Tuesday, November 25, 2008
Leave the '81 Cote aux Enfants, take the fried chicken and vitovska
Last night my girlfriend and I, along with SF by way of Nîmes natty wine supporter/ California wine troublestarter Guilhaume Gerard and his lovely wife Claire, were treated to a delicious dinner hosted by our friends Josh and Catherine. A diverse group representing Baltimore, Philly, San Francisco, Sacramento, Southeast and Northeast France, we ate and drank quite nicely for a bunch of twenty somethings making a living selling wine, art and fancy desserts in a seriously downward trending economy. Food highlights included an amazing cream of celery root and parsnips soup, topped with a fried sliced fingerling potato and a drizzle of truffle oil - so simple and delicious. The 'fried chicken salad,' as coined by Josh, was a terrific mix of baby spinach, perfectly fried strips of chicken, crumbled blue cheese, lardons, sliced apple and persimmons.

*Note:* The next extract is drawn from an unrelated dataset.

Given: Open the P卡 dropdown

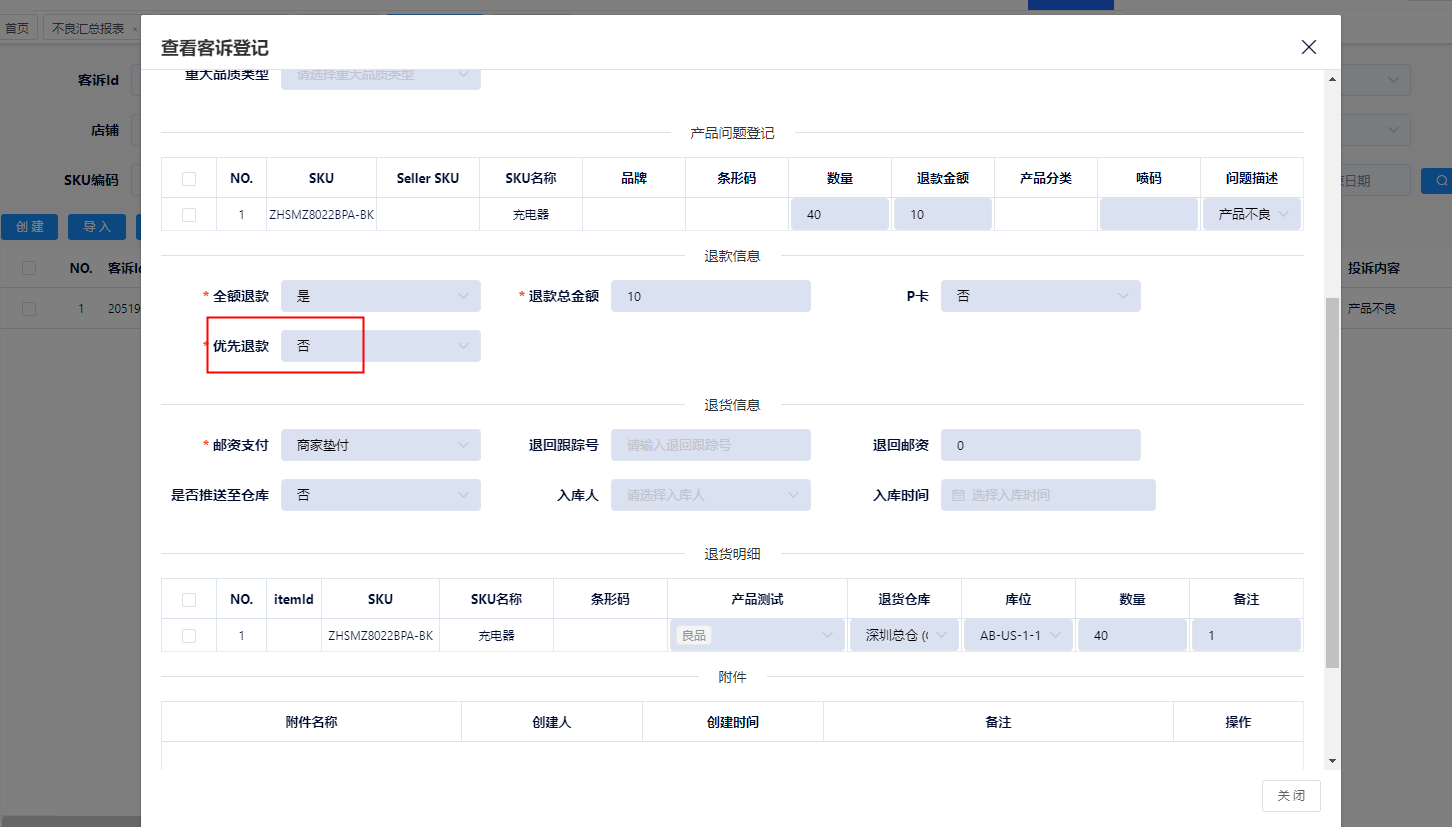Looking at the screenshot, I should (1040, 296).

As for wine, my favorite was an '03 Vodopivec Vitovska. Truly interesting, long maceration on skins Friuli-Slovenian type wine. It was so complex and continued to evolve until the last sip. Fresh stone fruit aromas, pronounced truffle, then some marzipan, a suggestion of acacia honey. Flavors on the palate were orchard fresh and unbelievably fleshy. Nectarines. You can really sink your teeth into this wine, it's so fleshy, but combine this with terrific acidity and vivid fruit, and you get a completely satisfying drinking experience, natural wine style. It was also cool in that this is, from the flavors anyway, much less oxidative style winemaking than Radikon or Gravner. I would guess a shorter maceration on the skins as well. This wine and the aforementioned soup - phenomenal.

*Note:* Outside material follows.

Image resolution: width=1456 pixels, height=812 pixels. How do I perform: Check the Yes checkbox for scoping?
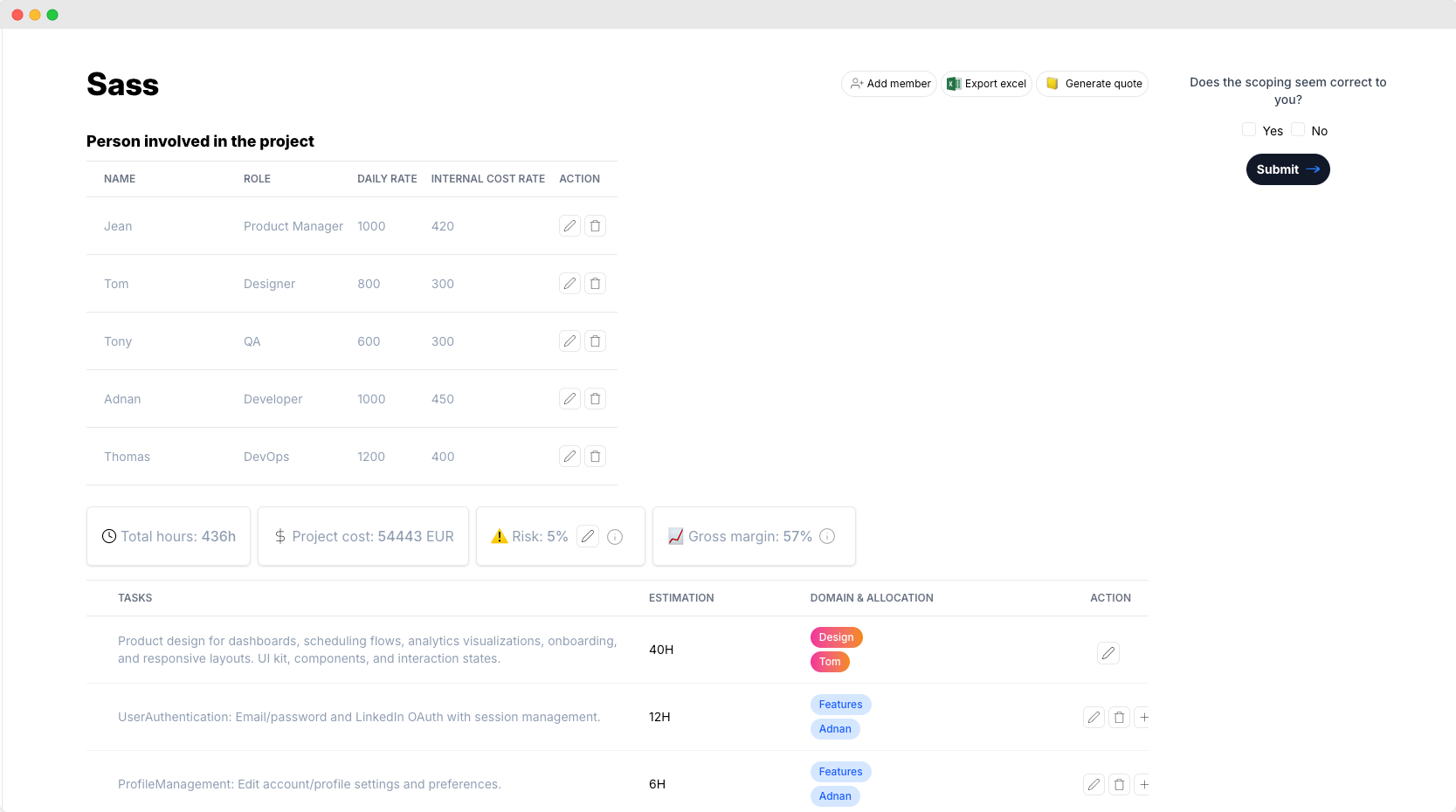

On the other end of the spectrum, a bottle of 1981 Bollinger Cote aux Enfants, which I had happened across at work and purchased, with discount, for a modest $40, did not show too well. Very simple mature pinot noir flavors, a lack of acidity, and aromas which Guilhaume compared to wood floor cleaner just didn't make the cut. Guess that this rare bottling of pinot noir from Ay should be enjoyed in its first 10-15 years of life. In fact, a bottle of 1981 central coast pinot noir I drank last year absolutely would have killed this much fancier much higher pedigreed, northerly champagne in a head-to-head tasting.
In between the Bolli at the qualitative low end and Vitovska at the high end, there was some '06 Verget Chablis 1er Cru Vaillons (reductive and then gradually better, if a bit lacking in excitement), '98 Fonsalette CDR reserve (primary, chewy grenache, ok, but fruity and not a whole lot else, what do you expect - it's grenache) and an '07 Domaine de Reuilly rose of pinot gris (which was its usual, understated, subtle, elegant self).
Considerably less eclectic and fancy wines will feature for turkey day, which I'll hopefully get around to posting tomorrow prior to the flurry of prep which feeding 14 people in a small, minimally equipped kitchen entails.